■ **EXERCISE REQUIREMENTS**
In which lines of the data does the string "Task" appear? Copy every one.

■ **EXCERPTED DATA**
"""

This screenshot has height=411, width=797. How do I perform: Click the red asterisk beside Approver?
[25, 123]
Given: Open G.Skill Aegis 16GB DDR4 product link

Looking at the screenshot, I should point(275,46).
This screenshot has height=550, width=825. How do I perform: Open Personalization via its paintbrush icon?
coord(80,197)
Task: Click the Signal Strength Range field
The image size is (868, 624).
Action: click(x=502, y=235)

"""
"""

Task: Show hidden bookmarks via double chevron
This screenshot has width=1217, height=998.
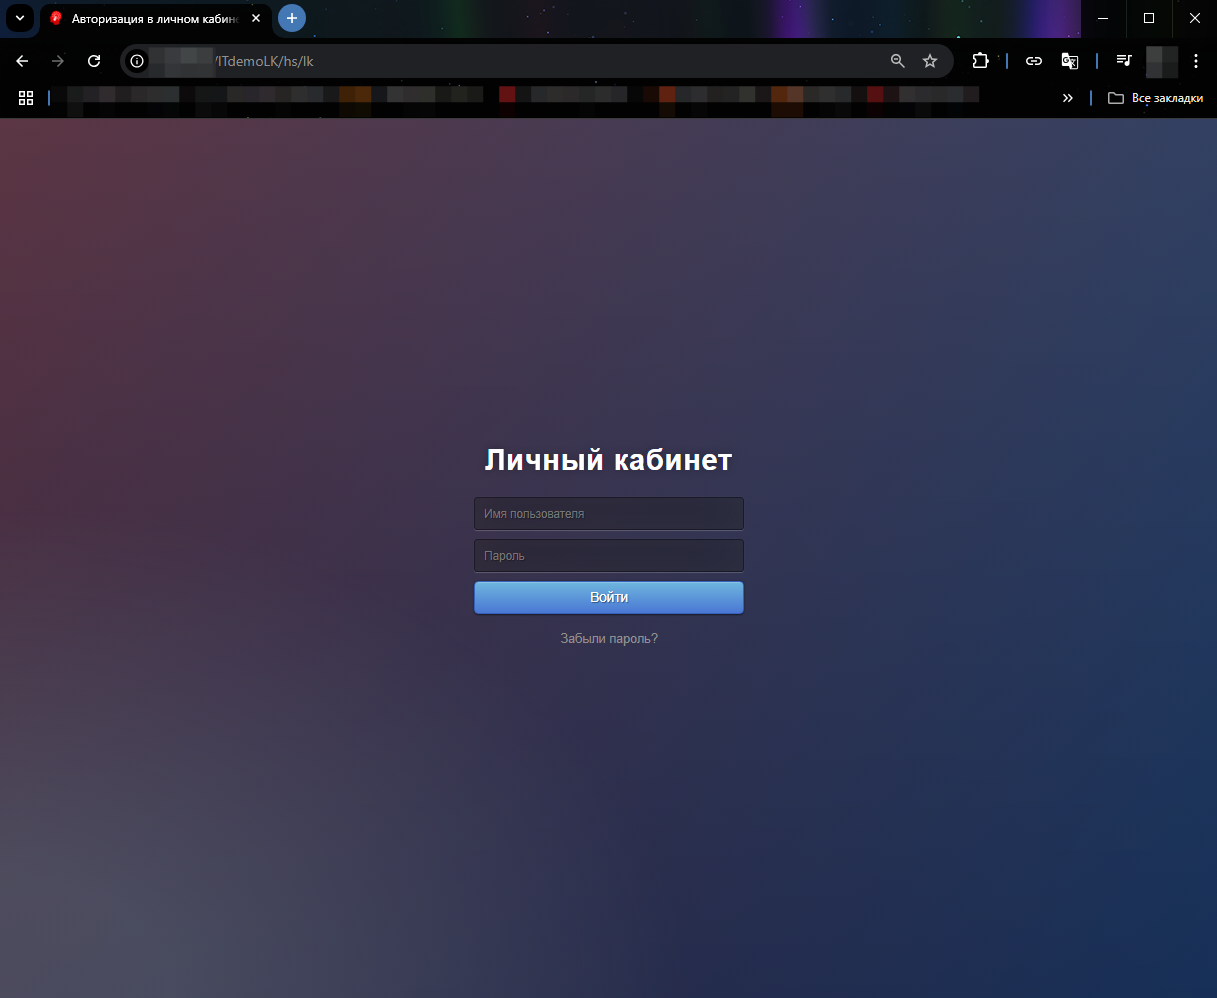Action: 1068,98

"""
"""

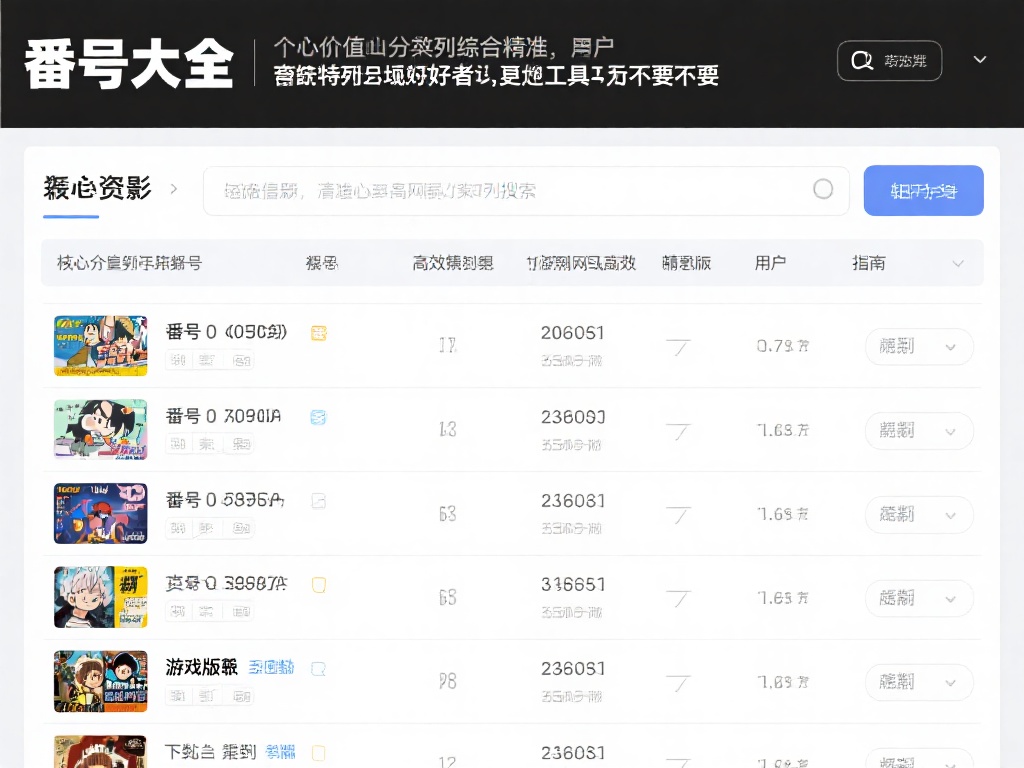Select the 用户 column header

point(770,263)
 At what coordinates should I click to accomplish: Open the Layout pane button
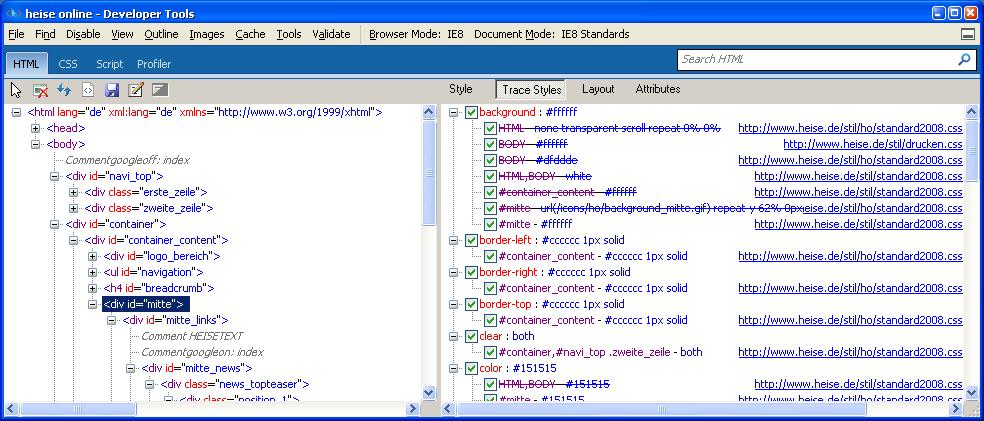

"""

■ **COMPLETED EXERCISE**
Task: Click the Signal Strength Range field
Task: Show hidden bookmarks via double chevron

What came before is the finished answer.